A couple others make it up to our group. Uh oh, the group is getting too big. After about seven or eight in a crit, the break loses it's cohesion and begins to fight like like an extended appalachian family (but without the shotguns). I stop riding at the front (not wanting to be some sort of sap) and notice Bubba Melcher had just bridged up to us. This must have lit a grenade in what was left of the field as many guys were coming back up on us. However the pace was high and everyone was getting pretty fagged. My back didn't say a word as I went with a couple of attacks. As we got into the final five laps the fog of war descended upon the race as it was not playing out into a default script, and difficult to read how to play the end game. As the wind picked up it was mayhem, with riders coming unhinged, riders attacking, guys off the front blowing up in spectacular fashion and so on. On the last lap it was that sort of disarray that saw me jump past a fading group that was once leading, finding big Bubba's wheel and slotting in behind while he made his predictable move with about 700 meters to go, but then unpredictably blew skyward with 400 meters to go, leaving me with a whole snootful of wind between me and the finish line.
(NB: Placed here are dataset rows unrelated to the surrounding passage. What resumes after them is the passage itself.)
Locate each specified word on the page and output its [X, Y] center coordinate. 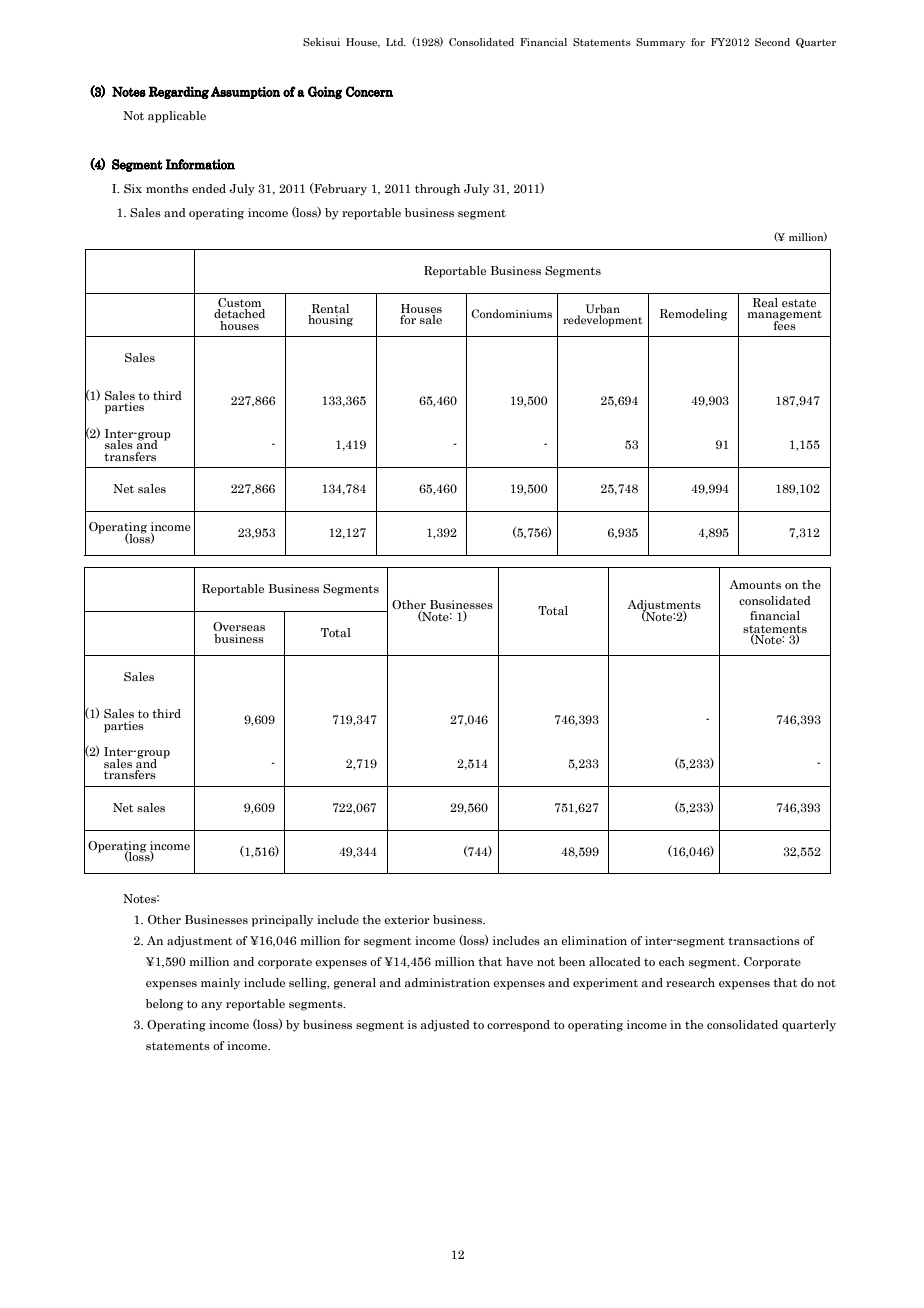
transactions [764, 940]
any [211, 1006]
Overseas [239, 626]
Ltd [396, 42]
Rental [330, 308]
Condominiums [511, 313]
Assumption [245, 92]
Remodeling [693, 315]
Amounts [755, 584]
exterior [407, 919]
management [785, 316]
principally [282, 921]
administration [447, 982]
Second [772, 42]
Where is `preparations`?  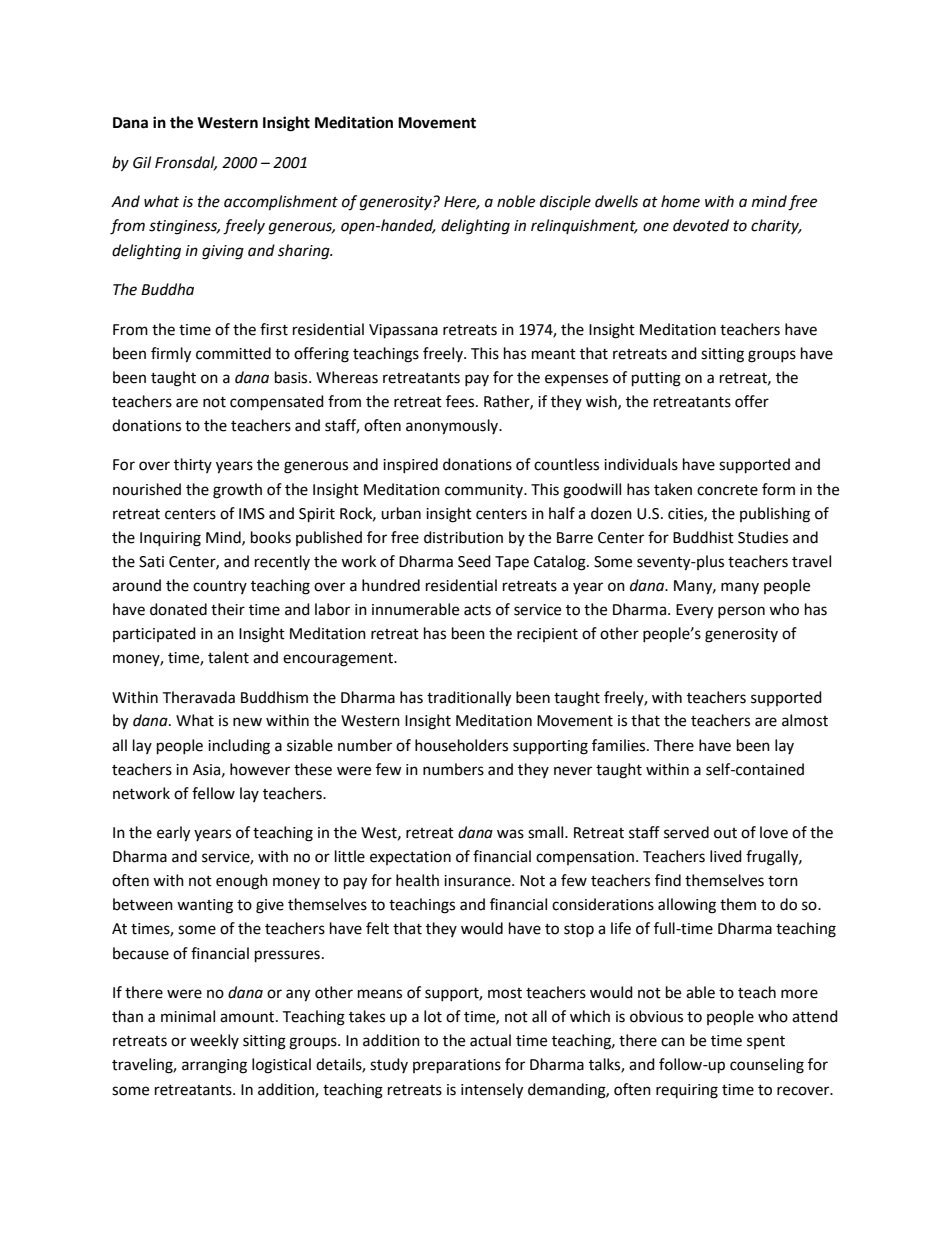
preparations is located at coordinates (457, 1066).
I jumped around him, not knowing who was behind me, just wanted to catch a few guys just ahead me who were fading. I did that, but lacked the strength in this kilo-like effort to get out of the saddle at all and just tried to pursuit in. Turns out I had two guys on my wheel who managed to come around me and take 6th and 7th right at the line (ungrateful bastards). So I had a very strong ride I felt, received the grudging respect of my peers but came away with only 8th. That and four bucks and you can order a frappucino at any Starbucks (as they say). 161 avg HR, 26.7 miles, & substantially windier.
After that there wasn't much left in the tank at all. Changed, rolled over to the mexican BBQ place down the block, came back with some tacos and a giant Tecate and had a good time watching the P123 race with 120 riders crush the same course, won by that Cal Giant US Criterium Champ whose name escapes me at this moment.
Other notes: Our local Junior racer and Analy High student and Elevengear sponsored rider, Caitlin Scheder-Bischein, crushed all in the sprint in the women's 3-4 race!
Also: I noticed that every local team had great participation in either the racing or spectating ... except Team Rev. What gives? I know we've been having a lot of "stratgy sessions" lately, so maybe this is part of the team strategy? I gotta say it would have been nice to have seen some other teammates there, or even the racing curious. The Pro 1-2-3 race especially was an extremely fun, extremely cheap way to see an elite-level sporting event.